Deportierte und ermordete Juden:

In Absprache mit der isrealitischen Kultusgemeinde sollten an oder vor den Häusern, aus denen jüdische Bewohner deportiert wurden, Gedenktafeln angebracht werden. Das gestaltet sich schwierig: Von den einst 20 Häusern stehen nur noch 16. Von den Eigentümern meldeten sich lediglich fünf zurück, drei davon lehnen eine Gedenktafel ab. Die von Thomas Bauske (SPD) vorgeschlagene Alternative, Stadtmöbel mit Schautafeln wie in der Maxstraße zu nutzen, prüft die Stadt nach Angaben von Kulturreferent Fabian Kern bereits.

Verhungerte Kleinkinder:

Am Berliner Platz soll eine Gedenktafel auf die etwa 30 Zwangsarbeiter-Kinder hinweisen, die dort verhungerten. Darüber hat Sylvia Habermann eine Forschungsarbeit geschrieben. „Text und Entwurf liegen bei mir und sind fertig. Das Problem ist, dass es keine passenden Fotos dazu gibt“, sagte die Museumsleiterin. Sie habe lediglich eins, das nur im Notfall verwendbar sei, brauche aber zwei. Sobald diese vorliegen, könne die Gedenktafel schnell in Aufttrag gegeben werden. Auch das Geld stehe zur Verfügung.
-------------------------
Ziel = Könntest du den Text über die geplanten Gedenktafeln oben vollständig und unverändert ausgeben?

Materialsammlung =
-------------------------
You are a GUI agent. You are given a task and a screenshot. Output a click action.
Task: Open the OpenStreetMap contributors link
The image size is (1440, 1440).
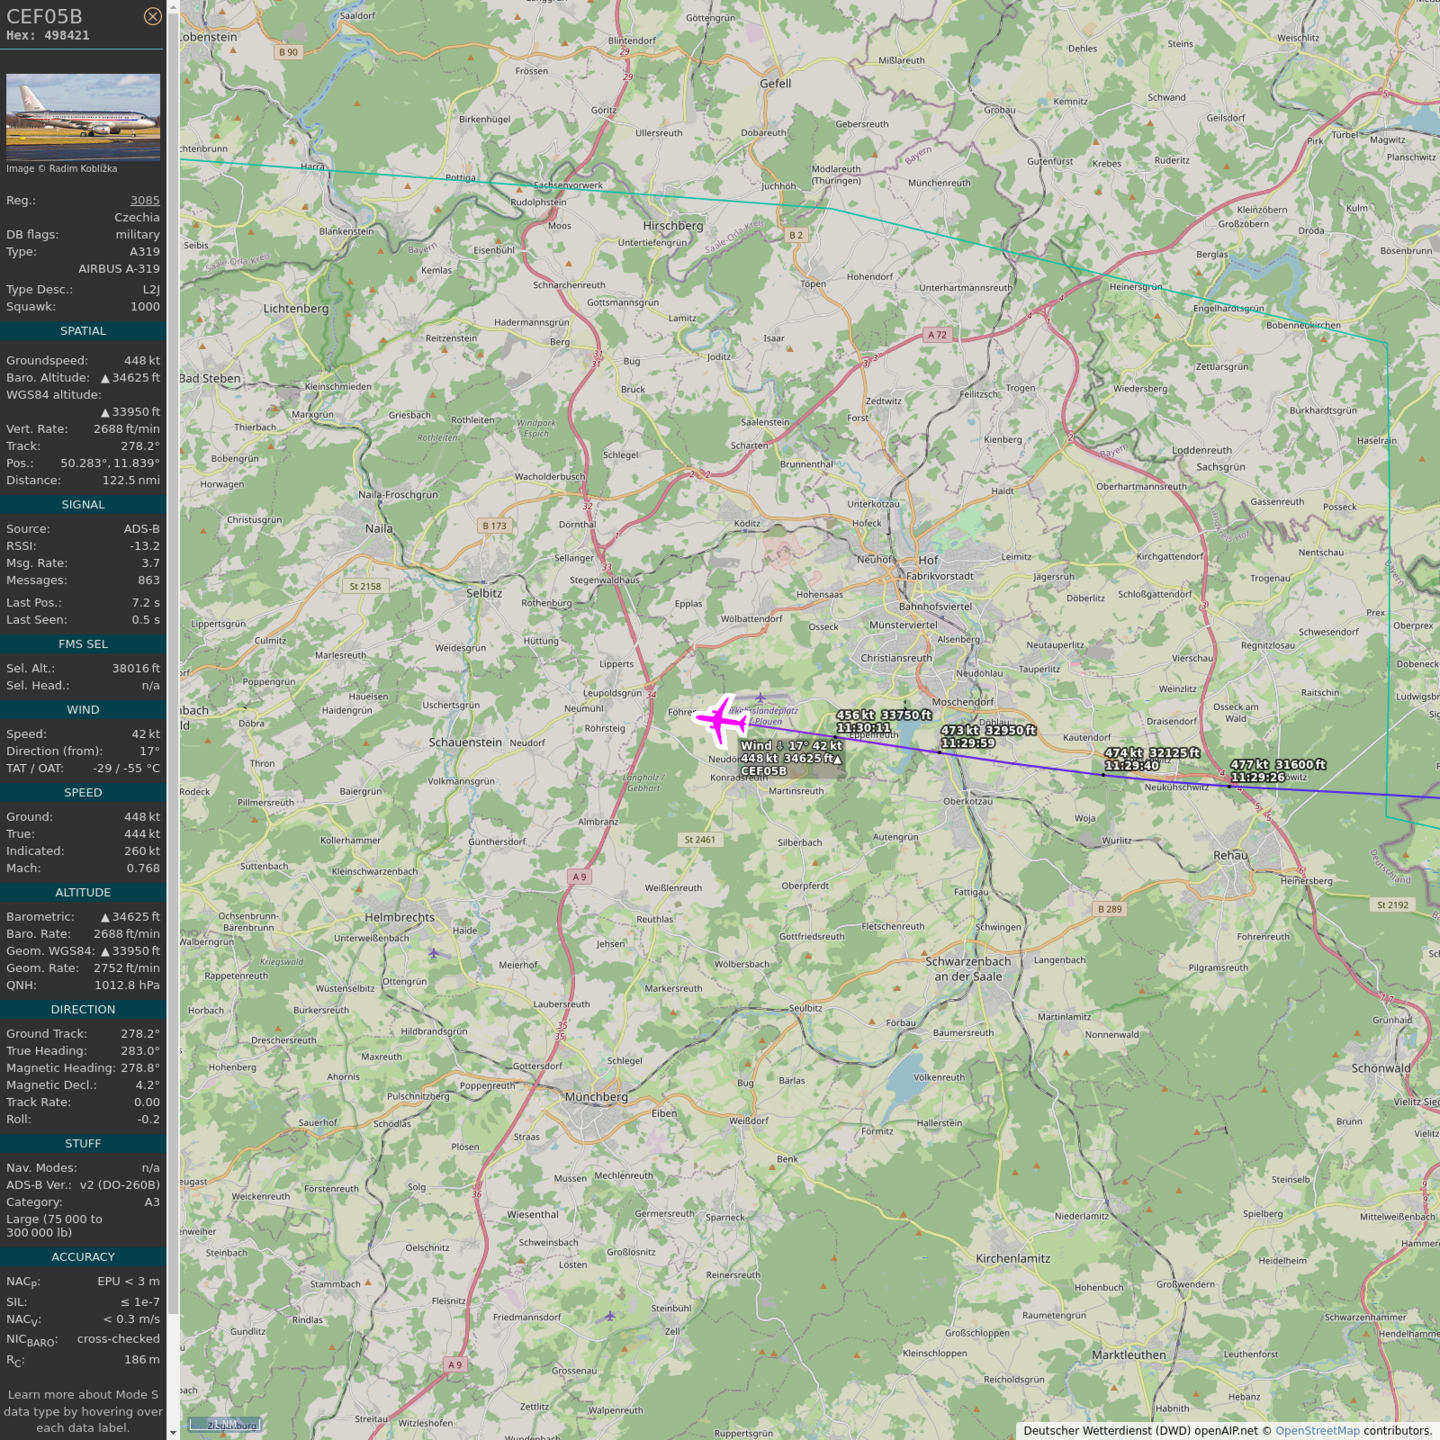point(1317,1431)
-------------------------
Lösung =
Deportierte und ermordete Juden:

In Absprache mit der isrealitischen Kultusgemeinde sollten an oder vor den Häusern, aus denen jüdische Bewohner deportiert wurden, Gedenktafeln angebracht werden. Das gestaltet sich schwierig: Von den einst 20 Häusern stehen nur noch 16. Von den Eigentümern meldeten sich lediglich fünf zurück, drei davon lehnen eine Gedenktafel ab. Die von Thomas Bauske (SPD) vorgeschlagene Alternative, Stadtmöbel mit Schautafeln wie in der Maxstraße zu nutzen, prüft die Stadt nach Angaben von Kulturreferent Fabian Kern bereits.

Verhungerte Kleinkinder:

Am Berliner Platz soll eine Gedenktafel auf die etwa 30 Zwangsarbeiter-Kinder hinweisen, die dort verhungerten. Darüber hat Sylvia Habermann eine Forschungsarbeit geschrieben. „Text und Entwurf liegen bei mir und sind fertig. Das Problem ist, dass es keine passenden Fotos dazu gibt“, sagte die Museumsleiterin. Sie habe lediglich eins, das nur im Notfall verwendbar sei, brauche aber zwei. Sobald diese vorliegen, könne die Gedenktafel schnell in Aufttrag gegeben werden. Auch das Geld stehe zur Verfügung.